方面30A.根据方面28A或29A中任一项所述的装置,其中所述掩模是基于用户的凝视信息、所述用户的预测凝视、在所述场景中检测到的对象、针对所述场景生成的深度图以及所述场景的显著性图中的至少一者来确定的。Aspect 30A. An apparatus according to any one of Aspects 28A or 29A, wherein the mask is determined based on at least one of gaze information of a user, a predicted gaze of the user, an object detected in the scene, a depth map generated for the scene, and a saliency map of the scene.

方面31A.根据方面22A至30A中任一项所述的装置,其中所述一个或多个处理器被配置为:从至少一个传感器获得运动信息,所述运动信息标识与包括所述图像传感器的设备相关联的运动;以及基于所述运动信息修改所述ROI。
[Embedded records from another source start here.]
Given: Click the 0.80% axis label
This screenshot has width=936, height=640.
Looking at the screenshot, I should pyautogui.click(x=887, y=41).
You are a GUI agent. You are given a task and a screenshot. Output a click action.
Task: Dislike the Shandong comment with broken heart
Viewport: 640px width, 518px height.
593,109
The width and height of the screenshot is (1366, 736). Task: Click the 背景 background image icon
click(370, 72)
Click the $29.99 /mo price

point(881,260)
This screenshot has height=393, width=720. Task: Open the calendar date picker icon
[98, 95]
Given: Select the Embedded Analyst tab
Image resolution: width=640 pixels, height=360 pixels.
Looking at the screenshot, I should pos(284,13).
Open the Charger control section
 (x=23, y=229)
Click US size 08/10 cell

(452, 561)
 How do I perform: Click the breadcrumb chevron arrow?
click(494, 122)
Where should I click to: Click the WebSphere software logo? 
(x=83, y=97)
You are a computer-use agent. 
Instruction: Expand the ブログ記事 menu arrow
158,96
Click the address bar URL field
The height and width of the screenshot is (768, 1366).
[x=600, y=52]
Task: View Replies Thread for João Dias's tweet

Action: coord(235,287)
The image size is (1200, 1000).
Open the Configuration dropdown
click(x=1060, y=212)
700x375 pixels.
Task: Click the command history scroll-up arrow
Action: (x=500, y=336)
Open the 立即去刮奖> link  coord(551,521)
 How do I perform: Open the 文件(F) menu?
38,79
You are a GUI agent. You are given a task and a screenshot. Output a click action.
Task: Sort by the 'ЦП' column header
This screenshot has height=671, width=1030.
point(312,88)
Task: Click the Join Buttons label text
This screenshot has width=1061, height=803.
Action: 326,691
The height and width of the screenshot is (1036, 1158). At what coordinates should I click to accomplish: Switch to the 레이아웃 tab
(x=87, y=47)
Aspect 31A. An apparatus according to any one of Aspects 22A to 30A, wherein the one or more processors are configured to: obtain motion information from at least one sensor, the motion information identifying motion associated with a device including the image sensor; and modify the ROI based on the motion information.

方面32A.一种用于生成一个或多个帧的装置,包括:至少一个存储器;和耦合到所述至少一个存储器的一个或多个处理器,所述一个或多个处理器被配置为:从图像传感器接收与场景相关联的帧的传感器数据;基于与所述场景相关联的感兴趣区域(ROI)生成所述帧的第一版本,所述帧的所述第一版本具有第一分辨率;以及生成所述帧的具有比所述第一分辨率低的第二分辨率的第二版本。Aspect 32A. A device for generating one or more frames, comprising: at least one memory; and one or more processors coupled to the at least one memory, the one or more processors being configured to: receive sensor data of a frame associated with a scene from an image sensor; generate a first version of the frame based on a region of interest (ROI) associated with the scene, the first version of the frame having a first resolution; and generate a second version of the frame having a second resolution lower than the first resolution.

方面33A.根据方面32A所述的装置,其中所述一个或多个处理器被配置为:输出所述帧的所述第一版本和所述帧的所述第二版本。Aspect 33A. The apparatus of aspect 32A, wherein the one or more processors are configured to output the first version of the frame and the second version of the frame.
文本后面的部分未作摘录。